The (Perfect) Matching Cut problem is to decide if a graph $G$ has a (perfect) matching cut, i.e., a (perfect) matching that is also an edge cut of $G$. Both Matching Cut and Perfect Matching Cut are known to be NP-complete. A perfect matching cut is also a matching cut with maximum number of edges. To increase our understanding of the relationship between the two problems, we introduce the Maximum Matching Cut problem. This problem is to determine a largest matching cut in a graph. We generalize and unify known polynomial-time algorithms for Matching Cut and Perfect Matching Cut restricted to graphs of diameter at most $2$ and to $(P_6+sP_2)$-free graphs. We also show that the complexity of Maximum Matching Cut differs from the complexities of Matching Cut and Perfect Matching Cut by proving NP-hardness of Maximum Matching Cut for $2P_3$-free quadrangulated graphs of diameter $3$ and radius $2$ and for subcubic line graphs of triangle-free graphs. In this way, we obtain full dichotomies of Maximum Matching Cut for graphs of bounded diameter, bounded radius and $H$-free graphs. Finally, we apply our techniques to get a dichotomy for the Maximum Disconnected Perfect Matching problem for $H$-free graphs. A disconnected perfect matching of a graph $G$ is a perfect matching that contains a matching cut of $G$. The Maximum Disconnected Perfect Matching problem asks to determine for a connected graph $G$, a disconnected perfect matching with a largest matching cut over all disconnected perfect matchings of $G$. Our dichotomy result implies that the original decision problem Disconnected Perfect Matching is polynomial-time solvable for $(P_6+sP_2)$-free graphs for every $s\geq 0$, which resolves an open problem of Bouquet and Picouleau (arXiv, 2020).

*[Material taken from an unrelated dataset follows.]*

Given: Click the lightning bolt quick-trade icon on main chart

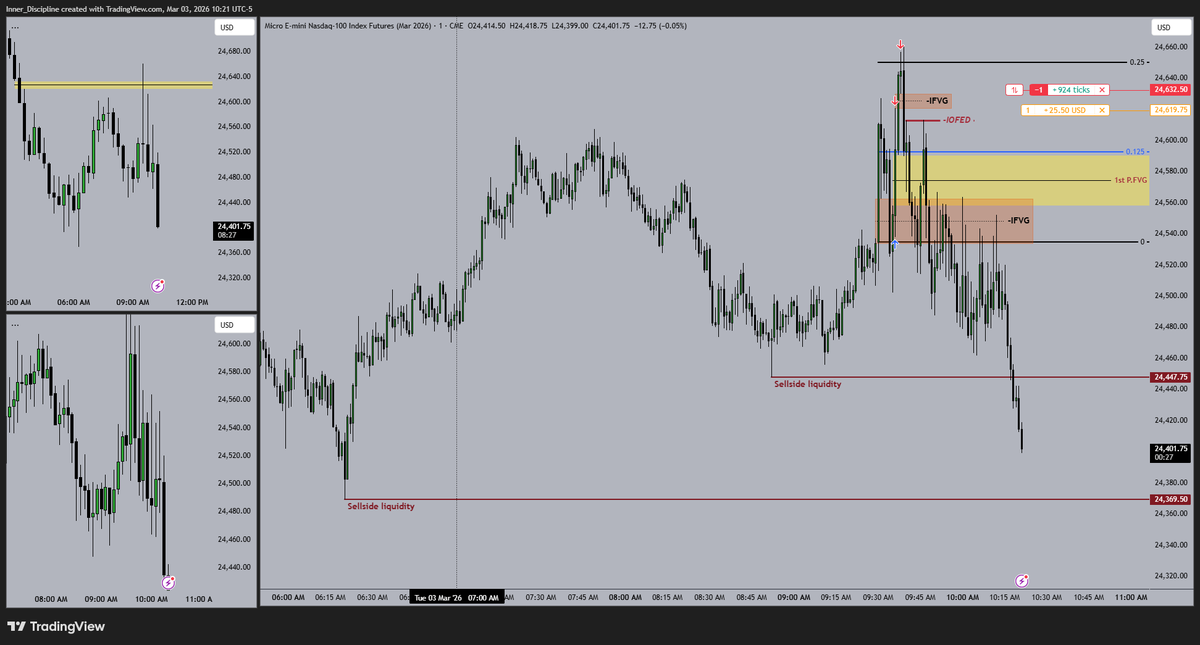Looking at the screenshot, I should coord(1021,579).
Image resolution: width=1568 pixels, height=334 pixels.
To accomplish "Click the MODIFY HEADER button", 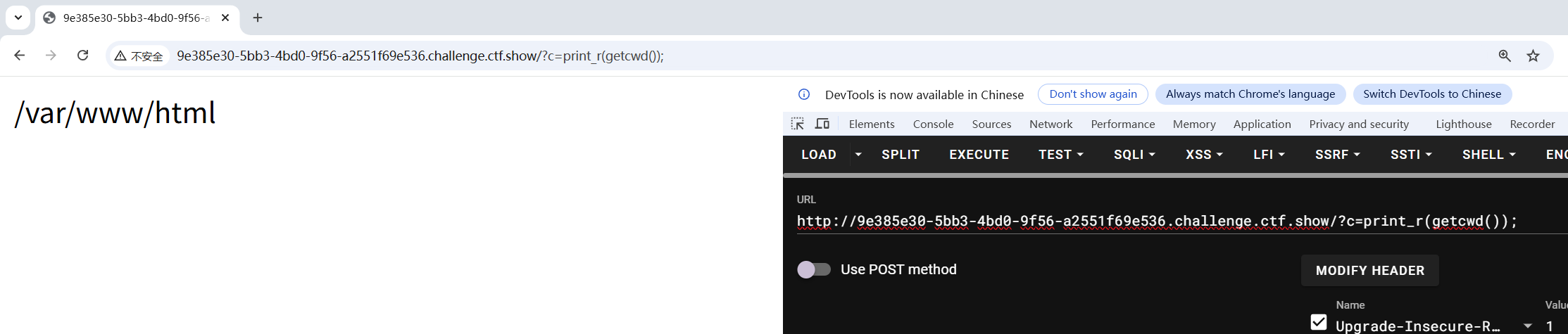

翻译：（完美）匹配割问题要求判定图$G$是否存在一个（完美）匹配割，即该（完美）匹配同时是$G$的一个边割。已知匹配割与完美匹配割均属于NP完全问题。完美匹配割也是边数最大的匹配割。为加深对两者关系的理解，我们引入了最大匹配割问题，旨在确定图中边数最多的匹配割。我们推广并统一了已有针对直径至多为$2$的图以及$(P_6+sP_2)$-自由图的多项式时间算法。通过证明最大匹配割在直径为$3$、半径为$2$的$2P_3$-自由四边形图和无三角形图的次三次线图中为NP难问题，我们揭示了最大匹配割与匹配割、完美匹配割在复杂度上的差异。由此，我们获得了最大匹配割问题针对有界直径、有界半径图和$H$-自由图的完整二分性结果。最后，我们应用相关技术得到了$H$-自由图的最大不连通完美匹配问题的二分性。图$G$的不连通完美匹配是指包含$G$的一个匹配割的完美匹配。最大不连通完美匹配问题要求对连通图$G$，在所有不连通完美匹配中确定具有最大匹配割的不连通完美匹配。我们的二分性结果表明，原判定问题“不连通完美匹配”对每个$s\geq 0$的$(P_6+sP_2)$-自由图可在多项式时间内求解，从而解决了Bouquet与Picouleau（arXiv, 2020）提出的一个开放问题。